In the Garden – June Update

As I said sometime earlier, I’d like to do a monthly update of what’s going on in the garden. It’s purely for my own purposes so I can look back on it next year and find out how much further forward or behind we are, so don’t feel the need to read it, unless you suffer from insomnia.

So here goes…..

In the “greenhouse” I’ve got Snowball Cauli and Purple Sprouting broccoli, both grown from seed. They’re a bit lopsided as I didn’t plant them on quick enough. Not sure how they’ll work out but that’s all my fault. Also got lots of herbs growing from seed for, hopefully, planting out in the new herb boxes made by dad. The red peppers are coming along at last, although the chilli peppers from a growing kit bought last year, don’t seem to be thriving at all unfortunately.


Cauli’s and Broccoli


Red “bell” peppers


Pot of mint from mum’s and tiny mint grown from seed


Baby herbs










Also in the greenhouse I’ve put in winter pansies and hollyhock seeds ready for some autumn colour (hopefully!)

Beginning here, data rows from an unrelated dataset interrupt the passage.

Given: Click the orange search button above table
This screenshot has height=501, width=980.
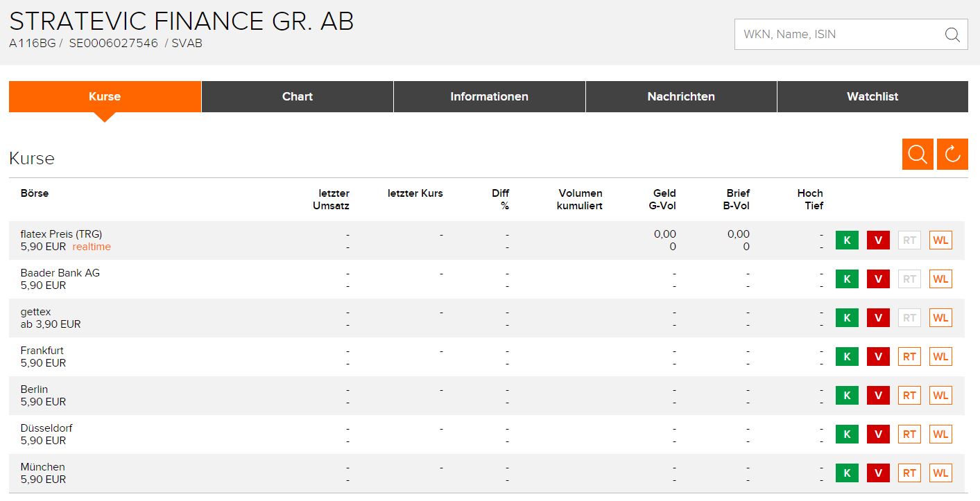Looking at the screenshot, I should [918, 155].
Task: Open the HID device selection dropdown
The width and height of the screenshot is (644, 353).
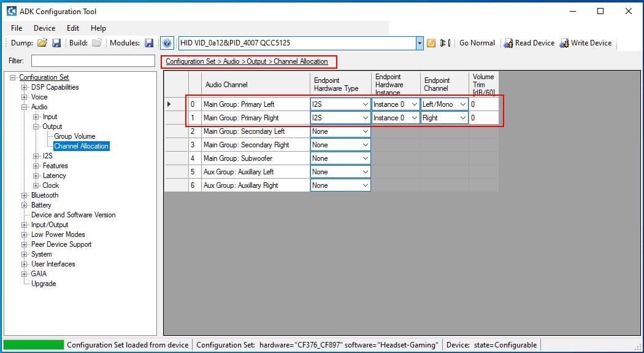Action: tap(420, 43)
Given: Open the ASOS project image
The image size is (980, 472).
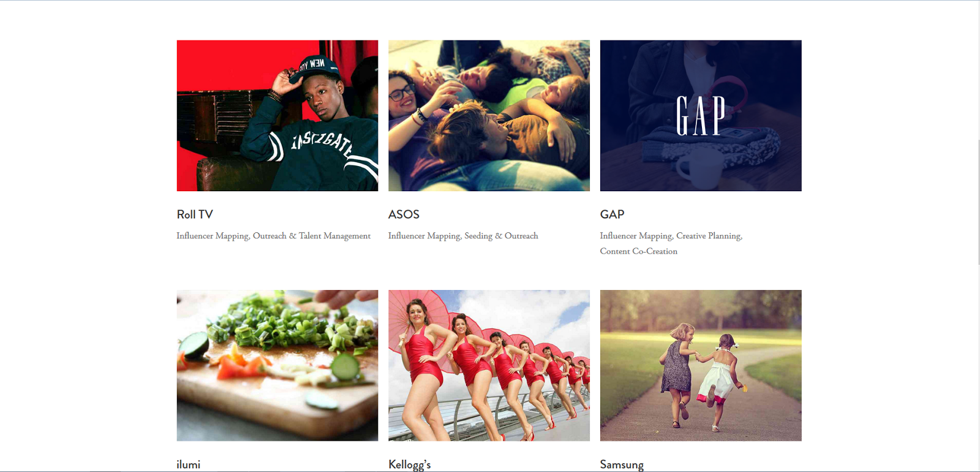Looking at the screenshot, I should pos(489,116).
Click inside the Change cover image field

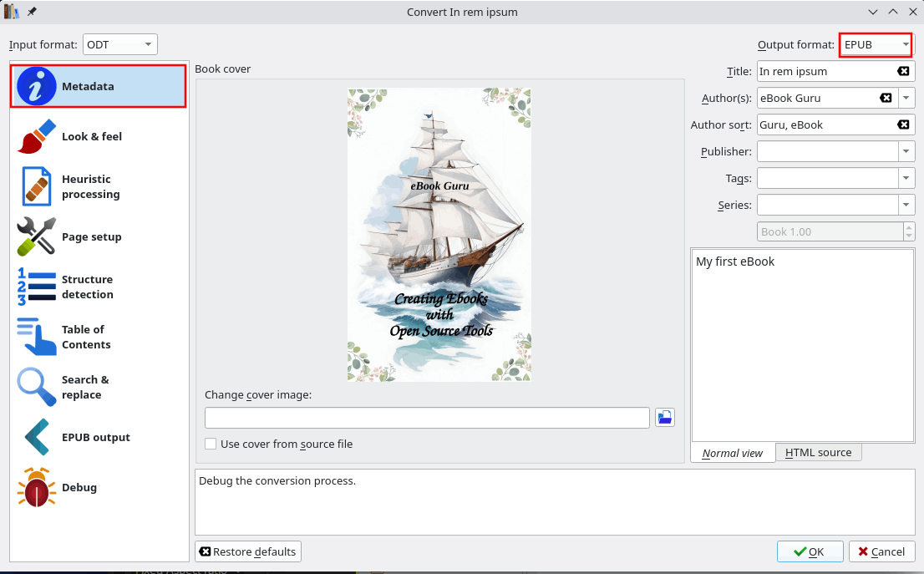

Moving into the main garden, the potatoes are going great guns still and have flowered beautifully. Katherine’s sunflowers and tomatoes are all doing well in their bright orange buckets (far better than ours in the garden actually – humph!). I built a cage for the cucumber this weekend to save the fruit growing on the floor, and that seems to be holding up okay so far (miracles do happen!). There’s new growth on the Arthur Bell roses (still in pots), orange tree and Christmas cactus, and Sheila’s Mrs. Sinkins white/pink, the amazing Twisted Celosia “Hot Topic” and Clematis are all looking very good too. The pot of wildflowers from a pack of seeds from BBC Countryfile are going ….well….wild, and we’re looking forward to finding out what’s there (and trying to identify it!).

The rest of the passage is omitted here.